Competent authorities will need to provide enhanced explanation of their screening decisions and will have to state which developer-proposed design and mitigation measures must be included as part of the scheme for a scheme not to be considered as being ‘EIA development’.
The scoping process will remain voluntary for developers but the EIA Report will be required to be based on the scoping opinion where one is requested.
The Directive inserts clearer requirements for the assessment of the impact of projects in a number of areas including biodiversity, climate change, landscape and disaster risks (which would include, for example, flooding). Whilst these will generally be covered, this is likely to require an increased emphasis in these areas. Additional requirements are incorporated on topics with which developers have become familiar, including assessment of baselines and cumulative effects. Cumulative effects are defined as those arising from the development with other existing and approved developments, taking account of existing environmental problems and resource use.
3. EIA REPORT
The output of the assessment will be presented as an 'EIA Report', rather than the previous 'Environmental Statement'.
There is also a requirement to employ 'accredited and technically competent experts' to produce and verify the EIA Report. A definition is not provided and it will therefore fall on Member States to draw their own conclusions.
The Directive places the decision maker under a duty to consider whether the EIA Report is up to date at the point of decision, and provides powers to require further information. This may trigger more requests for developers to supply further and updated information. There is also a new requirement for the consent to contain a "reasoned conclusion by the competent authority on the significant effects of the project on the environment".
All in all, EIA Reports are going to get bigger rather than smaller.
The Directive introduces new monitoring obligations which can apply to both the implementation and management of the project. Where development consent is granted, consideration must be given to whether any appropriate measures to monitor the significant adverse environmental effects of the project are required. The measures must be proportionate to the nature, location and size of the project to ensure they are not unnecessarily onerous. Fortunately, to avoid duplication, existing monitoring arrangements may be relied on, if appropriate.
Also, conflict of interest must be avoided and the specific scenario is given of where a competent authority is both the developer and decision maker and in such circumstances a functional separation would need to be implemented.
5. TIME LIMITS
As part of the aim to remove inconsistencies between Member States, the proposals include a minimum public consultation period on the EIA report of 30 days, which is greater than the current UK position. Additionally, authorities must provide screening decisions within 90 days of receipt of the necessary information. This deadline can be extended in exceptional circumstances where the nature, complexity, location or size of the project so required.

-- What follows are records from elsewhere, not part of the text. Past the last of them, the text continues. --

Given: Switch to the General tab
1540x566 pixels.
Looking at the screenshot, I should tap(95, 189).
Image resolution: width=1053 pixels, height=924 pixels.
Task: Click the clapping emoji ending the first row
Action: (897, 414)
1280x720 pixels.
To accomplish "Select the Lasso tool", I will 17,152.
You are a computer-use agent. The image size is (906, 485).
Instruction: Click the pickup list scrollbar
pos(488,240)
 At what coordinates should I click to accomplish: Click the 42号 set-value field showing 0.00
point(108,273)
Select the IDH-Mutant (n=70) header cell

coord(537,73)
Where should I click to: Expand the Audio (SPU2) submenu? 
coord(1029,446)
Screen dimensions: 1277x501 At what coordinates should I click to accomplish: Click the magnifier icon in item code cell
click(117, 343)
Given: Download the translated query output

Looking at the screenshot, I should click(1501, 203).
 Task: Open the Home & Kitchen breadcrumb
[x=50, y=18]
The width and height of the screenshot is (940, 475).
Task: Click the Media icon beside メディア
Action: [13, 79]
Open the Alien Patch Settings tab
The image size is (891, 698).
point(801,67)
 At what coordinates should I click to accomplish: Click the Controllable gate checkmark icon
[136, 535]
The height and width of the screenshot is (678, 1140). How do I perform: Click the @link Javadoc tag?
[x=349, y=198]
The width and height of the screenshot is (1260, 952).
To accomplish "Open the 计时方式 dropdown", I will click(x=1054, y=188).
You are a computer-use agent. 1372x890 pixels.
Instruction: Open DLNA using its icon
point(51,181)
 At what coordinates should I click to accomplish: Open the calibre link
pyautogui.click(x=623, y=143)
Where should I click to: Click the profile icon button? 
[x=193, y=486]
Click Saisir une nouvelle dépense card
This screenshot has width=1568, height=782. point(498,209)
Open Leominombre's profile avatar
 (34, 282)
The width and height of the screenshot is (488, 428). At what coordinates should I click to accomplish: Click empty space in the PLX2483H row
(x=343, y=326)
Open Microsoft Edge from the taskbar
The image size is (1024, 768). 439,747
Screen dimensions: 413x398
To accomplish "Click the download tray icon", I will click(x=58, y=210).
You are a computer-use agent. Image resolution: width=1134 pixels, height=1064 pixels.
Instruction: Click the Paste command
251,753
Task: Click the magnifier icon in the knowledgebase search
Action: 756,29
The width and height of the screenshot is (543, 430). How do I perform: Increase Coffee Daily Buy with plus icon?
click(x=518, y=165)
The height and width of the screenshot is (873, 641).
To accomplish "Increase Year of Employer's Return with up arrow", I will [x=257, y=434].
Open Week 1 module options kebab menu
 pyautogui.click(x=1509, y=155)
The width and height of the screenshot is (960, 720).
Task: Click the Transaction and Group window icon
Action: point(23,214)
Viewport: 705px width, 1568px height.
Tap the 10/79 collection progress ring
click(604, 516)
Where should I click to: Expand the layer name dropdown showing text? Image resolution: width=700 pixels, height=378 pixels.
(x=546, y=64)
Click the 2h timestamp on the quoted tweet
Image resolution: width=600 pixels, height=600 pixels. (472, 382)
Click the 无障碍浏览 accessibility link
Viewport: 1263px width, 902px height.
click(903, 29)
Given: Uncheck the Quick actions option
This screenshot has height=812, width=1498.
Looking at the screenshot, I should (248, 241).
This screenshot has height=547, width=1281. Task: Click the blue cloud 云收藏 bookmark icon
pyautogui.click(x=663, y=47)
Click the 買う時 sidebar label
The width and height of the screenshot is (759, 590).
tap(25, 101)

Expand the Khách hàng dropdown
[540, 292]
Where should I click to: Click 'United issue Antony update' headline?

The EU has given some bite to the Directive as Member States are required to produce rules to govern any infringements of the Directive. Penalties must be ‘effective, proportionate and dissuasive’ but the nature of penalties to be imposed is at the discretion of the Member States which leaves huge uncertainty for potential developers.
The Directive is aimed at ensuring a high level of protection of the environment and human health through the establishment of common minimum requirements for the assessment of the effects of certain projects on the environment during the consenting process. Clearly, the amendments strengthen existing legislation in an attempt to achieve this aim, and developers, as well as competent authorities, need to be acutely aware of future requirements in an area that attracts a high level of legal challenge.